-------- RECORDS SUPPLIED

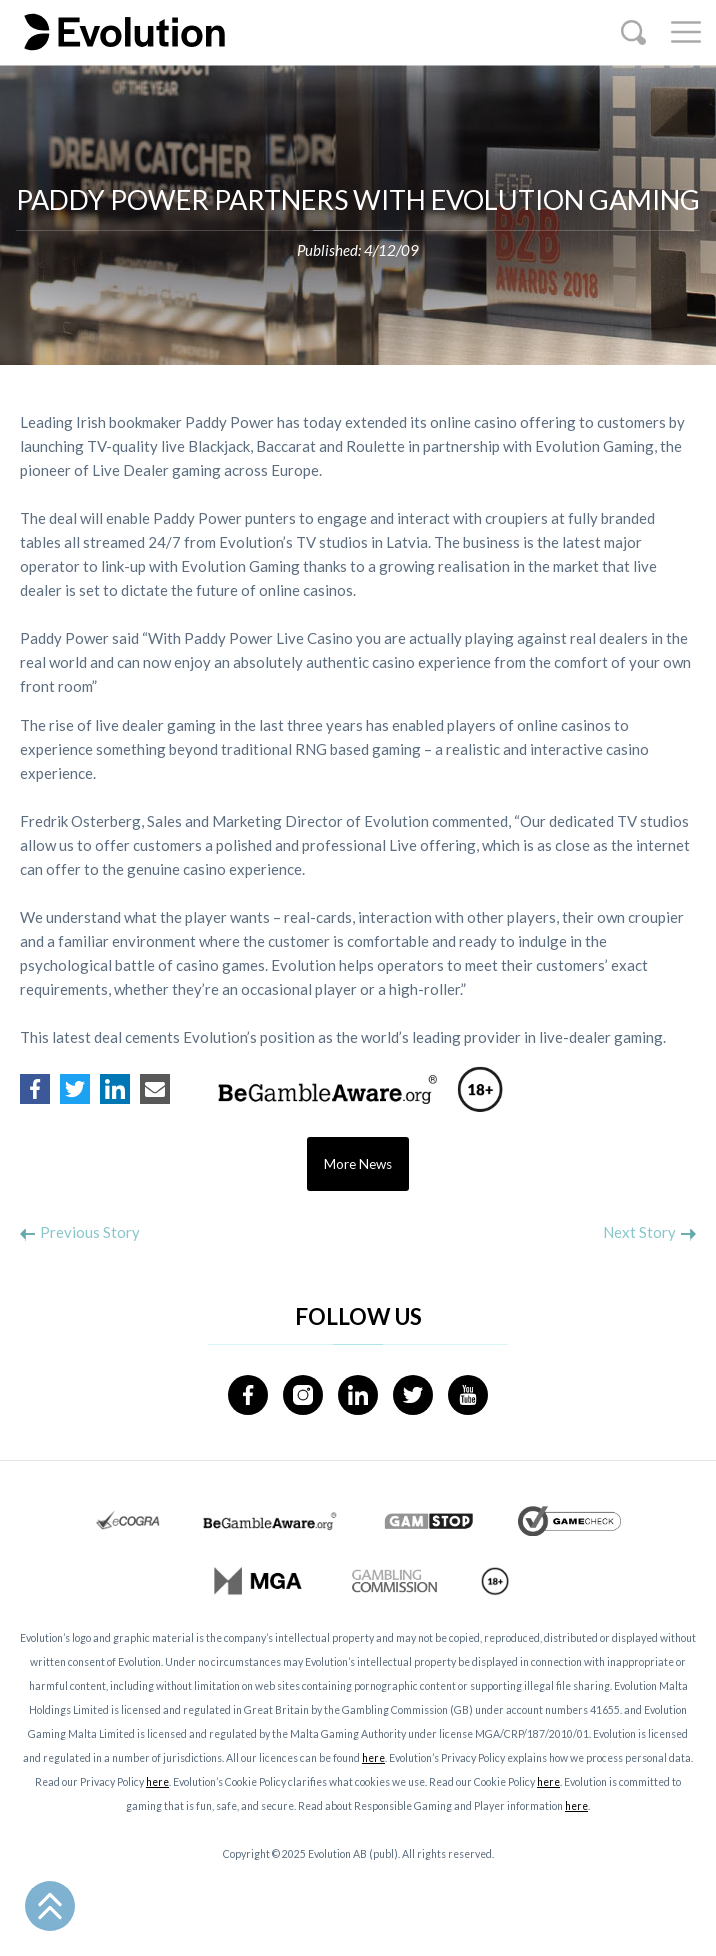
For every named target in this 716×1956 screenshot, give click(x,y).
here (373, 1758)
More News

----------------
-------- RECORDS SUPPLIED

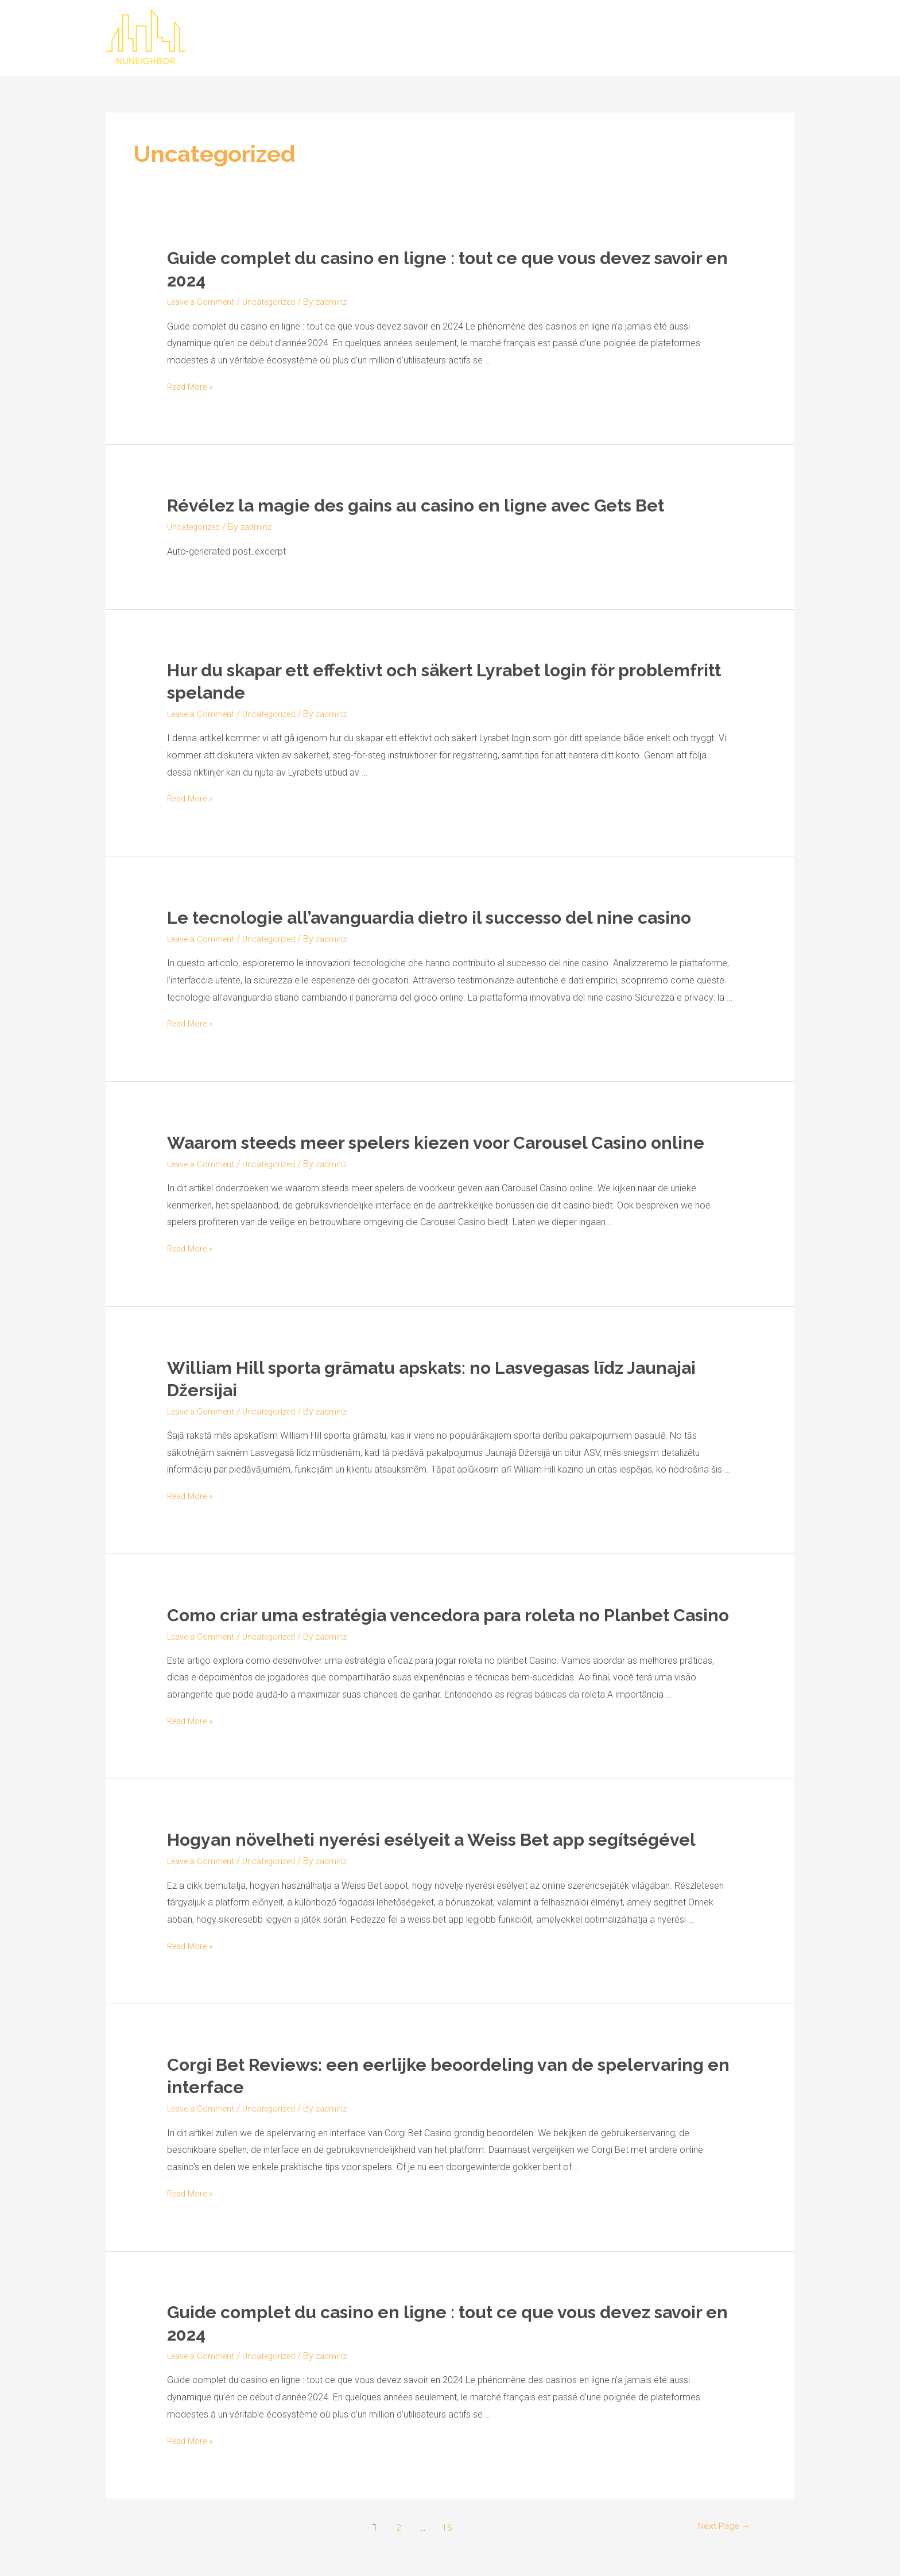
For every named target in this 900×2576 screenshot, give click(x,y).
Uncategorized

----------------

WORK TO BE COMPLETED: Reproduce the lines from the one containing "For every named target in this 716×1956" through the one containing "here (373, 1758)", replacing "named target" with "labeled item" and changing nothing else.

SOLUTION FOR THIS PROBLEM:
For every labeled item in this 716×1956 screenshot, give click(x,y).
here (373, 1758)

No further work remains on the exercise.